* [Problem statement] Say how many lines in the entries contain "Choose", giving only the number.

* [The data]
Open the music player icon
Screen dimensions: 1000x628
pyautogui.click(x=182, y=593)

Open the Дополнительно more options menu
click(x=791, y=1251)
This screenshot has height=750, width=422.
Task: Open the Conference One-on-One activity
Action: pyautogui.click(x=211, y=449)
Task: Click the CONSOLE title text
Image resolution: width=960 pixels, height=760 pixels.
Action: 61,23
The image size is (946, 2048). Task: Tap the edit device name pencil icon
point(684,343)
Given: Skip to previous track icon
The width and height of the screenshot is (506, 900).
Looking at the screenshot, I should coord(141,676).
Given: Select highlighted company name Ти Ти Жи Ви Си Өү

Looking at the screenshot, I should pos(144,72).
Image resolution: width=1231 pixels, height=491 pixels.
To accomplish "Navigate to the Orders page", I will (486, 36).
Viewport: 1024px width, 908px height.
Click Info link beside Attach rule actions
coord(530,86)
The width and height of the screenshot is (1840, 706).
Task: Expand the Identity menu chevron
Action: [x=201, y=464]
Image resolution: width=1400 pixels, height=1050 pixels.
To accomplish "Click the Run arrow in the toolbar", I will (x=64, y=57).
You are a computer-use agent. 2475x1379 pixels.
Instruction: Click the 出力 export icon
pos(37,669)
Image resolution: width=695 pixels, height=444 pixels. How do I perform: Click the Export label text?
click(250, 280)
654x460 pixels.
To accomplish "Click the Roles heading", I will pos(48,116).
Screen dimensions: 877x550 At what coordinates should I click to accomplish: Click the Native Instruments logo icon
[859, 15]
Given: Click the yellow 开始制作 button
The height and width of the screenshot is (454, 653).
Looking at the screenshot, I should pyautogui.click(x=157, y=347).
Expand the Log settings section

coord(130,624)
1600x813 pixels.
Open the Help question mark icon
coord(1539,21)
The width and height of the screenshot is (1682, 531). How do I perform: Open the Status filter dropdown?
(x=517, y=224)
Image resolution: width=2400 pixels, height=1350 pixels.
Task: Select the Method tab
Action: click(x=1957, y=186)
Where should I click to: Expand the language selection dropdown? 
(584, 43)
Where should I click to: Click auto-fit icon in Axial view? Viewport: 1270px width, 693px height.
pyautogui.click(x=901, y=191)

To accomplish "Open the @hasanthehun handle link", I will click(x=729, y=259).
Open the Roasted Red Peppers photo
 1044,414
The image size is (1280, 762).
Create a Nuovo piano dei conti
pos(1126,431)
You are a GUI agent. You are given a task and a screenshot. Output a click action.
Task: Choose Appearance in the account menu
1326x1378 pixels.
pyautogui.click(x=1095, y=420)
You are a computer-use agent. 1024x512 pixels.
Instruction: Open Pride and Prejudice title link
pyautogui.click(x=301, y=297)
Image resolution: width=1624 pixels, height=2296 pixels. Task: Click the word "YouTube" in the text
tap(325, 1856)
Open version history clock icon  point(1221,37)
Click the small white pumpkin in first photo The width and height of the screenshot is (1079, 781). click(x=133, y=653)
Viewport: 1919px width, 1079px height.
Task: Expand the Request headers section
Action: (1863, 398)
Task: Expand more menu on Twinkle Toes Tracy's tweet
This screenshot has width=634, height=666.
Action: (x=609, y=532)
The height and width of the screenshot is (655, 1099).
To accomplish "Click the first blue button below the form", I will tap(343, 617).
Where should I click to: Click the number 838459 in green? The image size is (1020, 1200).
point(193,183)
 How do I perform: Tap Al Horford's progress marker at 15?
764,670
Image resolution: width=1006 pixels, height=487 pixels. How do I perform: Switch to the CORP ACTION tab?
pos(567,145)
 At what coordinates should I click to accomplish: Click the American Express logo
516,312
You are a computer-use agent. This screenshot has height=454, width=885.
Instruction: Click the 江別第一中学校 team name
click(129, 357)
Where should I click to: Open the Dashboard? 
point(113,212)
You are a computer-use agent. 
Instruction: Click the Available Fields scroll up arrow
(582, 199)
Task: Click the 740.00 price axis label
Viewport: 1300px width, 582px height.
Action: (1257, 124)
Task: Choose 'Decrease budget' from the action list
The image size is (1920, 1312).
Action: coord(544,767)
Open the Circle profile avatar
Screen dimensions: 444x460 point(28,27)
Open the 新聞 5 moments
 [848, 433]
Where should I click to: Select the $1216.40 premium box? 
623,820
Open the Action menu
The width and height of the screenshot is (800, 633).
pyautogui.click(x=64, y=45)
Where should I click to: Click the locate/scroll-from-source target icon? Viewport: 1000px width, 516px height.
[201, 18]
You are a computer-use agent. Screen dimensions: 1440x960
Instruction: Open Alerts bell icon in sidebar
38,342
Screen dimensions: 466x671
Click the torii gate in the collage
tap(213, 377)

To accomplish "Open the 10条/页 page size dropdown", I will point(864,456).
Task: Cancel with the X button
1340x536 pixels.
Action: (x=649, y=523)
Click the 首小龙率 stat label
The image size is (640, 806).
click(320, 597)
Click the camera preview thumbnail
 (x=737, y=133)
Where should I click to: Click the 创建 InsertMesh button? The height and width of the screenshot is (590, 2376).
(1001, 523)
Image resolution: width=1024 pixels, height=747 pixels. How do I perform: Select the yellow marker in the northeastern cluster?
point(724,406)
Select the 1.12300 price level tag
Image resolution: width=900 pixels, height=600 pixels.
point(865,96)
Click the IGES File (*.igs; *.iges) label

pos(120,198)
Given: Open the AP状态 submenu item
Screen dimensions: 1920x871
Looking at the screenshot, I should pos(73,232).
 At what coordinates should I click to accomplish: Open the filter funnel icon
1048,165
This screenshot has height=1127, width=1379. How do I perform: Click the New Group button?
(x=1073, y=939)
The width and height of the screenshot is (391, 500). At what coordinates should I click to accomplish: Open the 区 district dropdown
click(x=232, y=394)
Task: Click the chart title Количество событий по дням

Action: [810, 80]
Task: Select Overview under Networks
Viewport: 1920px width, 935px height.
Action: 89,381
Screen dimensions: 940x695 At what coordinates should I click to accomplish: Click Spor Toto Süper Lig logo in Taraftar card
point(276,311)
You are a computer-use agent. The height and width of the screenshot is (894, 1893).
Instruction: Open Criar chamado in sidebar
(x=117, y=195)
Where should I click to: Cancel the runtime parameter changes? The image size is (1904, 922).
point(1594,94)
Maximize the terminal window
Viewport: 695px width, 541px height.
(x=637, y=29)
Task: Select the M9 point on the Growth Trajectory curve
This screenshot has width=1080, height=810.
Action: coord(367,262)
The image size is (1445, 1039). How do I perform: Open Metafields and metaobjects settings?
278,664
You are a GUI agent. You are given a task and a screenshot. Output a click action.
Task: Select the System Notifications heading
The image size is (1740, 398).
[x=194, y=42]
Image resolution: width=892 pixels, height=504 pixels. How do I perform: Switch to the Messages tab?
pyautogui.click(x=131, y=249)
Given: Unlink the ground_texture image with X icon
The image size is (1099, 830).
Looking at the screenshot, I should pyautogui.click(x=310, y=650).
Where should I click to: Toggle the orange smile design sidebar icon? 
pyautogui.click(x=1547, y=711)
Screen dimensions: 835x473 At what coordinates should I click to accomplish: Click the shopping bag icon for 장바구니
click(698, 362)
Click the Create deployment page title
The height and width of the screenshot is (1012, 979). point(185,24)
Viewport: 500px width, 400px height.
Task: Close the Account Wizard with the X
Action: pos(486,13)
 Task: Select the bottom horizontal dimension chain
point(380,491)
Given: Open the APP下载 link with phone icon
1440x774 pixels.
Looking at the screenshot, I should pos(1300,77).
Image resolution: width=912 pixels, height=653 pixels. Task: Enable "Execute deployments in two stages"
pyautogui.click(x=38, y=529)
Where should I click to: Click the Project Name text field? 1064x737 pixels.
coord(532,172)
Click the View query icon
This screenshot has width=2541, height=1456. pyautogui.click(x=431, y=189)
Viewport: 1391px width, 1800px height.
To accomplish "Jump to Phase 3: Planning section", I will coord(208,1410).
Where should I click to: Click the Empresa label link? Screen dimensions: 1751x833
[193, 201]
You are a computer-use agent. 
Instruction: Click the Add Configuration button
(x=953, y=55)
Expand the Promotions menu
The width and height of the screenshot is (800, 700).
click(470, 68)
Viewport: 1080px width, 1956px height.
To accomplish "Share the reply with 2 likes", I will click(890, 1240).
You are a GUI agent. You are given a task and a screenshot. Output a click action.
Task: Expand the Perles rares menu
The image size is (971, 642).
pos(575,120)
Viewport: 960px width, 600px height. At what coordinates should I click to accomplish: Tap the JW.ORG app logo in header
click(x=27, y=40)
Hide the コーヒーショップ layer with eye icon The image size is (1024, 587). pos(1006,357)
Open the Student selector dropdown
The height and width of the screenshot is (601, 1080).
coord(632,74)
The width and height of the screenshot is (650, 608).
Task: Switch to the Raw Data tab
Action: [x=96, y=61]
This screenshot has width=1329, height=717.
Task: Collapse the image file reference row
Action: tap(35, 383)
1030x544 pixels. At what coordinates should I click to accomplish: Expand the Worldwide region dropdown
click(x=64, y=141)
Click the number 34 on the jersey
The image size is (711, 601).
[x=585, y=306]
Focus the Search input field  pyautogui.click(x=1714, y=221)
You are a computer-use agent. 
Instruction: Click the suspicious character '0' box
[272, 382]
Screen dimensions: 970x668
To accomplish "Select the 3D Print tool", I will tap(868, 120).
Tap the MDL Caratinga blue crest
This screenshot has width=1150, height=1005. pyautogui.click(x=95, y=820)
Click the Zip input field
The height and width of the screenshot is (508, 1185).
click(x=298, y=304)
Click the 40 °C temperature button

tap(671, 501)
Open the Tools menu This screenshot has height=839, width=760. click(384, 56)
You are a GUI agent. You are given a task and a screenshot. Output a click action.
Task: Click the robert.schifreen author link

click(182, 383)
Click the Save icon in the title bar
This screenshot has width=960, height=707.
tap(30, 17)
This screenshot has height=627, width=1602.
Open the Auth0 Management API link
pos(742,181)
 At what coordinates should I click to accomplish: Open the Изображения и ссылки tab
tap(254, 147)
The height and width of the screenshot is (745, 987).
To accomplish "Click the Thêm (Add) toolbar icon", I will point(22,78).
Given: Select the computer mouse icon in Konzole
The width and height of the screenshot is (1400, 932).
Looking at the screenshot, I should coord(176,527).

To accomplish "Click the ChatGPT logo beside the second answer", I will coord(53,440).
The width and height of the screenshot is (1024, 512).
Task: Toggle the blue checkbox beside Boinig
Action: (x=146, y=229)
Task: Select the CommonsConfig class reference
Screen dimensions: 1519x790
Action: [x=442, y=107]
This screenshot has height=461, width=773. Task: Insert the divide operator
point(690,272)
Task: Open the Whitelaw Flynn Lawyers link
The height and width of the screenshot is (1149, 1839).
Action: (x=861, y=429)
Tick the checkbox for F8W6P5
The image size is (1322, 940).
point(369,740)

* [Answer to this problem] 2